**Records for the exercise**.

§

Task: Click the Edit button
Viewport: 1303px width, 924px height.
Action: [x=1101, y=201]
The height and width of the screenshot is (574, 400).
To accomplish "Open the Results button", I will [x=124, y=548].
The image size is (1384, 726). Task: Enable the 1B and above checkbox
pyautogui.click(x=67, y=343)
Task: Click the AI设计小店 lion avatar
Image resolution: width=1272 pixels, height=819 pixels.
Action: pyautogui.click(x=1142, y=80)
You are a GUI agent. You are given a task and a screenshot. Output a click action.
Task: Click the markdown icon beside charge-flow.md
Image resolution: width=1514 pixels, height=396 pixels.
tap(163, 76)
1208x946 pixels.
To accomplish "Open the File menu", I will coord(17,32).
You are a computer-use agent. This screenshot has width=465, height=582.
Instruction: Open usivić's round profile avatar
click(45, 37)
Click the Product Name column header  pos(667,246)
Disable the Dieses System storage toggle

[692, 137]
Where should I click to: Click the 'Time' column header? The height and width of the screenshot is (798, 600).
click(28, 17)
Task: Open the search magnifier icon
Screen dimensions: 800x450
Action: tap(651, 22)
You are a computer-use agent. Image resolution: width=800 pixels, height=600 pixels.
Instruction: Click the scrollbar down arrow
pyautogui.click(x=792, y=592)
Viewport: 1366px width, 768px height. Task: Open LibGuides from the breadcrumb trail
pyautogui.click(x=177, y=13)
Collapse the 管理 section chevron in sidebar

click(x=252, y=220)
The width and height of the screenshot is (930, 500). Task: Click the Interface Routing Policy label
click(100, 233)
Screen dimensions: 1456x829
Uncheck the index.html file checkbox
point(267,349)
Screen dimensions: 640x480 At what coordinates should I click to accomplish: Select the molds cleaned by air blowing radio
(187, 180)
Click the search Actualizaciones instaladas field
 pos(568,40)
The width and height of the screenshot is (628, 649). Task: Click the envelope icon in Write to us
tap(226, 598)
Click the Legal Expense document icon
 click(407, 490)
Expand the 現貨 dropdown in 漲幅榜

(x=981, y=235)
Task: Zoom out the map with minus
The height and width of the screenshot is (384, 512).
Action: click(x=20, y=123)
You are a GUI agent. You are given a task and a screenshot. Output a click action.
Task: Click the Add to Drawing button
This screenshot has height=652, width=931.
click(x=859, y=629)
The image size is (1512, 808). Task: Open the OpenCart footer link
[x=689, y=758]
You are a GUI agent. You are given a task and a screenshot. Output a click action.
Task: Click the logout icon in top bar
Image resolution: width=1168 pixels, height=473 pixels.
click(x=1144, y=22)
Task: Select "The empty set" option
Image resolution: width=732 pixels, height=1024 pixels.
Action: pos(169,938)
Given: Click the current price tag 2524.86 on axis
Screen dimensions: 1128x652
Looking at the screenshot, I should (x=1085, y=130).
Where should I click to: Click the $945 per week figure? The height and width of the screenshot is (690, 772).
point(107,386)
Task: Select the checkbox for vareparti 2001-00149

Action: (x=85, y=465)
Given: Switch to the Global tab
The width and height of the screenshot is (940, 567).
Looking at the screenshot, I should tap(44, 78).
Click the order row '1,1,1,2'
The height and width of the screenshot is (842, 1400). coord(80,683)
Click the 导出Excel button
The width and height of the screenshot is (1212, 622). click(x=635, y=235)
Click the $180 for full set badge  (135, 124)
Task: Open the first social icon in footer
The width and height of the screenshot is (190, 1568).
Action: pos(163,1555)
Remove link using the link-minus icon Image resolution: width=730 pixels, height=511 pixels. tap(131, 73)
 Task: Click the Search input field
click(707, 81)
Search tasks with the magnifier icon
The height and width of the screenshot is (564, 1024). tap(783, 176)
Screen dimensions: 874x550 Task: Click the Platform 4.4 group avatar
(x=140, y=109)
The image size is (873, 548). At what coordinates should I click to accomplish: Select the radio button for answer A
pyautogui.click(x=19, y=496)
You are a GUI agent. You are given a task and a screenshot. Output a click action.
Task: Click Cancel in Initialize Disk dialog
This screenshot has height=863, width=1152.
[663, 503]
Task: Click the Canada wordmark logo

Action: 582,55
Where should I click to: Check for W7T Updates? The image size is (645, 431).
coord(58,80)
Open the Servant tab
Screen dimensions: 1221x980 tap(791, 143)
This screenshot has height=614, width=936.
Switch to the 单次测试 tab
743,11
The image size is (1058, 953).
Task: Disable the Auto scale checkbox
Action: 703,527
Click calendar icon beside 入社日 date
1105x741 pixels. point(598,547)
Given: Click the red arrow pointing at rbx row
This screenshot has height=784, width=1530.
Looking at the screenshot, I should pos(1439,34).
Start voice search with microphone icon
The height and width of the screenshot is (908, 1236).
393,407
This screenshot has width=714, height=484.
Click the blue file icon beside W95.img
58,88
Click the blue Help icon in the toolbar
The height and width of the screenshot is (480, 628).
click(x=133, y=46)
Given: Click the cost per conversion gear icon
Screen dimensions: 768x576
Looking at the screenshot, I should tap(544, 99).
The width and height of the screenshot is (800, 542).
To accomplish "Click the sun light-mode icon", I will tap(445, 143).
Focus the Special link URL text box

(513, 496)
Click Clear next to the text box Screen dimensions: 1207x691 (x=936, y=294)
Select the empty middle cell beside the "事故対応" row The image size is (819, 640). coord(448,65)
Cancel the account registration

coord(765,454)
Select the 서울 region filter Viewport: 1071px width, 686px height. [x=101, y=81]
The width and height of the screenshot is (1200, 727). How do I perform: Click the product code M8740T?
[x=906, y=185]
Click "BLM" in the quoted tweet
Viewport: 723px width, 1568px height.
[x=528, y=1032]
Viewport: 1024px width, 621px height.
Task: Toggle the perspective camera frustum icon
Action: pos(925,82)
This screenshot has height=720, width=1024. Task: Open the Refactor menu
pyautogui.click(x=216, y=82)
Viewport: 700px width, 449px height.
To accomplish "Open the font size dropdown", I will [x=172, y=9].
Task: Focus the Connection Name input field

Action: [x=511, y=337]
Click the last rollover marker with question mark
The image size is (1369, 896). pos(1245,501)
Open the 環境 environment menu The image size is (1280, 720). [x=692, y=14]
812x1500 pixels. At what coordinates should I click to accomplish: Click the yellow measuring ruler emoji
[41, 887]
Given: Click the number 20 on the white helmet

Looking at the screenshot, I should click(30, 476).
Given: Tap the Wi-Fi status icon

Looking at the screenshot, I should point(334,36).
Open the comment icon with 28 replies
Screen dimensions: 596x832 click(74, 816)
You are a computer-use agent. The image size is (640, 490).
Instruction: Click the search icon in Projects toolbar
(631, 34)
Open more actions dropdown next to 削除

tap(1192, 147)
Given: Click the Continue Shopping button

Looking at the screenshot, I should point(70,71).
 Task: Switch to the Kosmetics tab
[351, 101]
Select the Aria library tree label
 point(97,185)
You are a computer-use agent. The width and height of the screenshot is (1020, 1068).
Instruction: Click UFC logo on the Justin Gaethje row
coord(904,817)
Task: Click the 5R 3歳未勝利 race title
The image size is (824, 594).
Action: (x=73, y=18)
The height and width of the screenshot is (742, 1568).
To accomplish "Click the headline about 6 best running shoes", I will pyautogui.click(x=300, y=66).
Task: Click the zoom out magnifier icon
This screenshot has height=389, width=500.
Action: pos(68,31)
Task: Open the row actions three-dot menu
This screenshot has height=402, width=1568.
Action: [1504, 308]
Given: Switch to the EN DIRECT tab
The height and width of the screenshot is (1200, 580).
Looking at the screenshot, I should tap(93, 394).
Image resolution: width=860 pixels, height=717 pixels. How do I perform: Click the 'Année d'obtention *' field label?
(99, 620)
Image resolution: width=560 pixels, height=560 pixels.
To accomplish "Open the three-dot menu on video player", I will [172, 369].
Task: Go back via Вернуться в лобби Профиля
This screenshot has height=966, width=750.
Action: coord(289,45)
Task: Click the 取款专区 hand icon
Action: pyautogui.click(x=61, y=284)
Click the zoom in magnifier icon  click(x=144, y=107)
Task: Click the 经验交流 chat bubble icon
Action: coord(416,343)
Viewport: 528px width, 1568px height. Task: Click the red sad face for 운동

§

**Brief**. All lines in the entries above that hold the word "three" need to be copied.

**Solved exercise**.
Task: Open the row actions three-dot menu
To accomplish "Open the three-dot menu on video player", I will [172, 369].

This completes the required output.